Le premier ministre français Sébastien Lecornu s’est rendu dans la région de Gironde, touchée le mois dernier par d’importants incendies de forêt. À son arrivée à Le Porge, l’une des communes les plus durement frappées, il a été accueilli par des sifflets et des huées de la part d’habitants en colère. Certains résidents ont jugé sa visite insuffisante. Un habitant de 65 ans, Tony Veiga, a déclaré à l’AFP que la venue du Premier ministre était « le minimum qu’il pouvait faire », ajoutant qu’il avait le sentiment que les autorités les traitaient comme s’ils ne comptaient pas. Lecornu a finalement quitté Le Porge sans s’adresser librement à la population. Des résidents ont alors placé une chaise vide pour symboliser son absence, qualifiant son comportement d’irrespectueux.

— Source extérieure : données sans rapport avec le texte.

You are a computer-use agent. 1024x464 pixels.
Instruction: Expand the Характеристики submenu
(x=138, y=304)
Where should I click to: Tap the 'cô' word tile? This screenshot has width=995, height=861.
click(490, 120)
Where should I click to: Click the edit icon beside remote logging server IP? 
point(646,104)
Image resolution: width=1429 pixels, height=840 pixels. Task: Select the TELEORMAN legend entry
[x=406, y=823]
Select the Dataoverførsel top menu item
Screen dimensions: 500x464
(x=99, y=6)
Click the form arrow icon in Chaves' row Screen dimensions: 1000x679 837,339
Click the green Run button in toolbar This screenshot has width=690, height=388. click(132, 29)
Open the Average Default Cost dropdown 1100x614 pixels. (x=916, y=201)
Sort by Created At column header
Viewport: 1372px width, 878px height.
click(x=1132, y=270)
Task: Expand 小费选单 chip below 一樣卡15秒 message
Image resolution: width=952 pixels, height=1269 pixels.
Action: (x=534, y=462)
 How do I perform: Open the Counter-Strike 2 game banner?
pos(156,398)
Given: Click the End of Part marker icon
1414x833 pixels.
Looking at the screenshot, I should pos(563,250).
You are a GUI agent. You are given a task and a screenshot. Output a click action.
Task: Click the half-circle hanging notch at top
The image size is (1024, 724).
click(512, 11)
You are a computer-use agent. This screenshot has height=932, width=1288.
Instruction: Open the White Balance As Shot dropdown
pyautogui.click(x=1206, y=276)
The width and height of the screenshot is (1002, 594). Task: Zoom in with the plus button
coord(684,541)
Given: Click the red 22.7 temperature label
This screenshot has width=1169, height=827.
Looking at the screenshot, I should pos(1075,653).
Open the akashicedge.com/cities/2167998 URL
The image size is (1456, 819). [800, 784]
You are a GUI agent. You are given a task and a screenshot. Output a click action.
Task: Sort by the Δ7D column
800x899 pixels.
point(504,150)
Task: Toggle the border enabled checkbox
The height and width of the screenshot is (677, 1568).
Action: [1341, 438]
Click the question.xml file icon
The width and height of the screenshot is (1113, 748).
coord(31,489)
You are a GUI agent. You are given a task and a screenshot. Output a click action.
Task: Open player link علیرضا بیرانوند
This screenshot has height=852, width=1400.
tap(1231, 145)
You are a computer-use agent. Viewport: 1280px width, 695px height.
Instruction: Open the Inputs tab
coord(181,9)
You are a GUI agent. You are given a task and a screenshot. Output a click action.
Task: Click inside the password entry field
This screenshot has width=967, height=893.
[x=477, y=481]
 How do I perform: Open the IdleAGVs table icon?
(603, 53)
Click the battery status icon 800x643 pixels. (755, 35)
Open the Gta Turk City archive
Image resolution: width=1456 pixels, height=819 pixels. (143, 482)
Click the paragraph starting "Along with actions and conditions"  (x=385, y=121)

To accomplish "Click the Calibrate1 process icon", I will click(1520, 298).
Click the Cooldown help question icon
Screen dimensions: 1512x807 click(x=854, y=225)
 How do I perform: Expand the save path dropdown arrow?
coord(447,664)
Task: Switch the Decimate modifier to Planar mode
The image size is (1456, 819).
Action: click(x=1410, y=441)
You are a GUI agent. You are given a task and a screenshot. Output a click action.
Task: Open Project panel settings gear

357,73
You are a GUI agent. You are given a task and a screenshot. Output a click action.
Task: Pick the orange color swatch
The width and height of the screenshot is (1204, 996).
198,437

Le Premier ministre s’est ensuite rendu à Mérignac pour rencontrer des élus locaux. Il a annoncé une aide immédiate de 12 millions d’euros pour les départements de la Gironde et des Landes, les plus touchés par les flammes. Il a également promis d’accélérer les procédures administratives pour faciliter la reconstruction des logements détruits, d’aider les sinistrés à obtenir des remboursements de leurs assurances, et de prendre des mesures contre les compagnies qui retarderaient volontairement le traitement des dossiers. Des allègements fiscaux et des exonérations de charges sociales ont aussi été prévus pour les entreprises affectées.
Lecornu a par ailleurs rejeté fermement les théories complotistes qui circulaient dans la région, notamment les accusations selon lesquelles les autorités auraient favorisé la protection de la presqu’île huppée de Cap-Ferret, prisée des Parisiens aisés, au détriment des habitations des résidents locaux. Il a insisté sur le fait que toutes les décisions opérationnelles avaient été prises localement. Le Premier ministre a également averti que les incendies de cet été pourraient entraîner des risques d’inondations à l’automne et en hiver, car les sols brûlés absorbent beaucoup moins bien l’eau de pluie.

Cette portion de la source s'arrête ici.